Fehmi KORU
Kuruluşu üzerinden uzun yıllar geçmiş bir yönetim biçimini, 100. yılını idrak etmemize sadece beş yıl kalmışken, hala kutluyor olmamız aslında ilk bakışta tuhaf karşılanabilir. Ancak ‘cumhuriyet’ olarak adı konmuş yeni yönetim biçimine ulaşmak, Türkiye’nin tarihi gerçekleri göz önünde tutulduğunda, hiç de kolay olmamıştır.
Kutlayarak değerini bildiğimizi göstermiş oluyoruz.
Padişahın yetkilerini kısıtlayıp halkı da yönetime katma noktasına (meşruti yönetime) ulaşmanın neredeyse beş asır sürdüğünü aklımızda tuttuğumuzda özellikle…
Cumhuriyet ile demokrasiye doğru da ilk adım atılmış oldu. Cumhuriyet’in ilanı ile çok partili demokratik sisteme geçişimiz arasındaki zaman aralığı 25 yıldan kısadır.
Türkiye bunu Avrupa’da hanedanların varlığının sürdüğü, başta Almanya ve İtalya olmak üzere belli başlı bazı ülkelerde demokrasi-dışı yönetimlerin iş başına gelebildiği bir dönemde başarmıştır.
Kıymetini bilelim.
Demokrasi elden gidiyor mu?
Dünyamız bugünlerde de, Türkiye’de cumhuriyet yönetiminin kurulduğu ve Avrupa’da demokrasi-dışı güçlerin iktidar olmaya yükseldiği dönemlerde yaşananlara fena halde benzeyen bir dönemden geçiyor. Kısaca ‘popülist’ denilen bir anlayışa sahip, halkın çelik yumruklu yönetimlere layık olduğuna inanan kişilerin siyasette yükselişine şahitlik ediyoruz.
En son örnek Brezilya’dan. Dün yapılan seçimlerde, vatandaşlarına şiddete şiddetle cevap vermeyi vaat eden, azınlık ve kadın haklarını önemsemeyen, diktatörlük hasretiyle yandığını belli etmekten çekinmeyen, seçimleri hafife alan bir politikacı, Jair Bolsonaro, Brezilya’da cumhurbaşkanı olmayı başardı.
Seçimini haberleştiren dünya medyası, Bolsonaro‘yu Macaristan’ın Viktor Urban‘ı, Filipinler’in Rodrigo Duterte‘si ve ABD’nin Donald Trump‘ı ile birlikte anıyor.
Bolsonaro da Urban, Duterte ve Trump gibi demokratik ilkeler ve geleneklere hiç önem vermeyen yeni nesil politikacılardan…

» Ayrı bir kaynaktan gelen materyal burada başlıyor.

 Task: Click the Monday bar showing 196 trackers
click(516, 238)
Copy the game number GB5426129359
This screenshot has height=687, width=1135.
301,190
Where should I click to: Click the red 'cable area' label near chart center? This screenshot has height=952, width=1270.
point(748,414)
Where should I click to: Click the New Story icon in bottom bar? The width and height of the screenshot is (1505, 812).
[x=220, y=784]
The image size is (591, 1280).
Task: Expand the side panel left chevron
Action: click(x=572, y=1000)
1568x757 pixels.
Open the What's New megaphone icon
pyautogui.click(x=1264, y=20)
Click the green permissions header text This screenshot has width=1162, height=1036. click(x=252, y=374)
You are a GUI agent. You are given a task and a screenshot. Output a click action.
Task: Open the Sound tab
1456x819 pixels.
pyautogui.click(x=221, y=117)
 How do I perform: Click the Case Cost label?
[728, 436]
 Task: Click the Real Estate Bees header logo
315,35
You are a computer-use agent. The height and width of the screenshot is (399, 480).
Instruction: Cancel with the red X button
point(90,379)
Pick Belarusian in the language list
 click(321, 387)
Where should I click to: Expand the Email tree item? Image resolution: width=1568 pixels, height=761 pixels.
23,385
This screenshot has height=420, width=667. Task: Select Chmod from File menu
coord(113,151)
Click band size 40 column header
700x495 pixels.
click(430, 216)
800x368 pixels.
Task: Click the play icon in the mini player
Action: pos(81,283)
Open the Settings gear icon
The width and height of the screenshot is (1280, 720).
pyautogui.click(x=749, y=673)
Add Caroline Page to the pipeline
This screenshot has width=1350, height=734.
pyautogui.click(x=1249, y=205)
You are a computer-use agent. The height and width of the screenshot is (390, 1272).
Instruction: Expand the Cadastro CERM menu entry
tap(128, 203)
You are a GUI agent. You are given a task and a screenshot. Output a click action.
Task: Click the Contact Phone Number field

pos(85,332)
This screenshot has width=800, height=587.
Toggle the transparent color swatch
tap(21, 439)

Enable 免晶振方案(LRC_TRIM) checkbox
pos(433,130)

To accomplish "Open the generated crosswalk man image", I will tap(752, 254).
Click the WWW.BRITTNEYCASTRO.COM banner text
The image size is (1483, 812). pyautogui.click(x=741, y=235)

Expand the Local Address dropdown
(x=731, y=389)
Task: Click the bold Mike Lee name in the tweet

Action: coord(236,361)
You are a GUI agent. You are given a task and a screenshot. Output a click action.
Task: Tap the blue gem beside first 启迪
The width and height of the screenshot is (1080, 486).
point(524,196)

Politik süreçler konusunda uzman iki isim olan Steven Levitsky ile Daniel Ziblatt‘ın imzasını taşıyan taze çıkmış bir kitap şu sıralarda ABD’de çok satanlar listesini zorluyor.
Kitabın adı ‘Demokrasiler Nasıl Ölür’ (How Democracies Die).
Geçmişte, demokrasiler üzerindeki gölgenin askeri vesayet olduğunu, onu tehlikeye düşüren gelişmenin de askeri müdahalelerle yaşandığını hatırlatıyor yazarlar. Arjantin, Brezilya, Dominik Cumhuriyeti, Gana, Yunanistan, Guatemala, Nijerya, Pakistan, Peru, Tayland, Uruguay ve tabii Türkiye başlarından askeri müdahaleler geçmiş ülkeler. Şu yakınlarda da Mısır ve Tayland’ta darbeler yaşandı.
Demokrasiyi öldüren hep askeri darbelerdi.
“Şimdilerde bu durum değişti” diyor kitabın yazarları. “Demokrasiyi sona erdiren daha dramatik ve eş değerde tahrip edici bir başka yol var. Demokrasiler artık generaller eliyle ölmeyebiliyor, onu seçilmiş liderler yok edebiliyor. Hitler bunu 1933’te Reichtag yangını sonrasında Almanya’da derhal yapmıştı; bugün ise demokrasiler daha ziyade yavaşça, görünür biçimde varlıklarını kaybediyor.”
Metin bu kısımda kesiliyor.